**Work to complete**
Could you print all of the data below again, exactly?

**The data**
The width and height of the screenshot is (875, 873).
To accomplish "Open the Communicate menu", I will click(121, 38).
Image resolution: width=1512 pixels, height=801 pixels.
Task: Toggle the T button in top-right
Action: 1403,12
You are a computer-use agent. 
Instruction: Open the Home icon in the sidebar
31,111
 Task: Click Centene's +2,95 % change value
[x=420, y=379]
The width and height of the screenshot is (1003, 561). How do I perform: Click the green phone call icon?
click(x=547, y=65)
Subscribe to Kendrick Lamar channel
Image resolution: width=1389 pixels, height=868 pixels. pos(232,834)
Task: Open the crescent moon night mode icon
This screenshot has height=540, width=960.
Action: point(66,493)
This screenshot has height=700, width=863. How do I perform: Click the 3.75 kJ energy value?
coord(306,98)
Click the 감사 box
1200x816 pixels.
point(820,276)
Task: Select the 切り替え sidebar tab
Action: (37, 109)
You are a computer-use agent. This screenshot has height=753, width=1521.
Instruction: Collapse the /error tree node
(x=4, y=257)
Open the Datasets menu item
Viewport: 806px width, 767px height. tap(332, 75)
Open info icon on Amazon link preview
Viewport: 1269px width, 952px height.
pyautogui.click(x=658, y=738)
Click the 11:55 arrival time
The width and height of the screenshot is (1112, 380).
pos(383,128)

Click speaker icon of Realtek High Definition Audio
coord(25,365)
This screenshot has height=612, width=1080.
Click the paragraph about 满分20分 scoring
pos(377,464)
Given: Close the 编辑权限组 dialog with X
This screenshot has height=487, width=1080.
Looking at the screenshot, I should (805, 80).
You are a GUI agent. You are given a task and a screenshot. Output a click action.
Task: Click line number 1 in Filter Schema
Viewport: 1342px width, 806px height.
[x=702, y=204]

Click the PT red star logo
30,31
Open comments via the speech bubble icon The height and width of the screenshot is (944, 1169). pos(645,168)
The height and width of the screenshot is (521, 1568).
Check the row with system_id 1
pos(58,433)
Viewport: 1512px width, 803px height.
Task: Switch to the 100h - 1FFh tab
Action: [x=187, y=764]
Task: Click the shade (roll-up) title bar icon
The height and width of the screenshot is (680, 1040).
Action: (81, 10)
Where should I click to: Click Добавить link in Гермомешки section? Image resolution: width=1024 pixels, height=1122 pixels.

**Exercise output**
The width and height of the screenshot is (875, 873).
To accomplish "Open the Communicate menu", I will click(121, 38).
Image resolution: width=1512 pixels, height=801 pixels.
Task: Toggle the T button in top-right
Action: 1403,12
You are a computer-use agent. 
Instruction: Open the Home icon in the sidebar
31,111
 Task: Click Centene's +2,95 % change value
[x=420, y=379]
The width and height of the screenshot is (1003, 561). How do I perform: Click the green phone call icon?
click(x=547, y=65)
Subscribe to Kendrick Lamar channel
Image resolution: width=1389 pixels, height=868 pixels. pos(232,834)
Task: Open the crescent moon night mode icon
This screenshot has height=540, width=960.
Action: point(66,493)
This screenshot has height=700, width=863. How do I perform: Click the 3.75 kJ energy value?
coord(306,98)
Click the 감사 box
1200x816 pixels.
point(820,276)
Task: Select the 切り替え sidebar tab
Action: (37, 109)
You are a computer-use agent. This screenshot has height=753, width=1521.
Instruction: Collapse the /error tree node
(x=4, y=257)
Open the Datasets menu item
Viewport: 806px width, 767px height. tap(332, 75)
Open info icon on Amazon link preview
Viewport: 1269px width, 952px height.
pyautogui.click(x=658, y=738)
Click the 11:55 arrival time
The width and height of the screenshot is (1112, 380).
pos(383,128)

Click speaker icon of Realtek High Definition Audio
coord(25,365)
This screenshot has height=612, width=1080.
Click the paragraph about 满分20分 scoring
pos(377,464)
Given: Close the 编辑权限组 dialog with X
This screenshot has height=487, width=1080.
Looking at the screenshot, I should (805, 80).
You are a GUI agent. You are given a task and a screenshot. Output a click action.
Task: Click line number 1 in Filter Schema
Viewport: 1342px width, 806px height.
[x=702, y=204]

Click the PT red star logo
30,31
Open comments via the speech bubble icon The height and width of the screenshot is (944, 1169). pos(645,168)
The height and width of the screenshot is (521, 1568).
Check the row with system_id 1
pos(58,433)
Viewport: 1512px width, 803px height.
Task: Switch to the 100h - 1FFh tab
Action: [x=187, y=764]
Task: Click the shade (roll-up) title bar icon
The height and width of the screenshot is (680, 1040).
Action: (81, 10)
Where should I click to: Click Добавить link in Гермомешки section? Image resolution: width=1024 pixels, height=1122 pixels.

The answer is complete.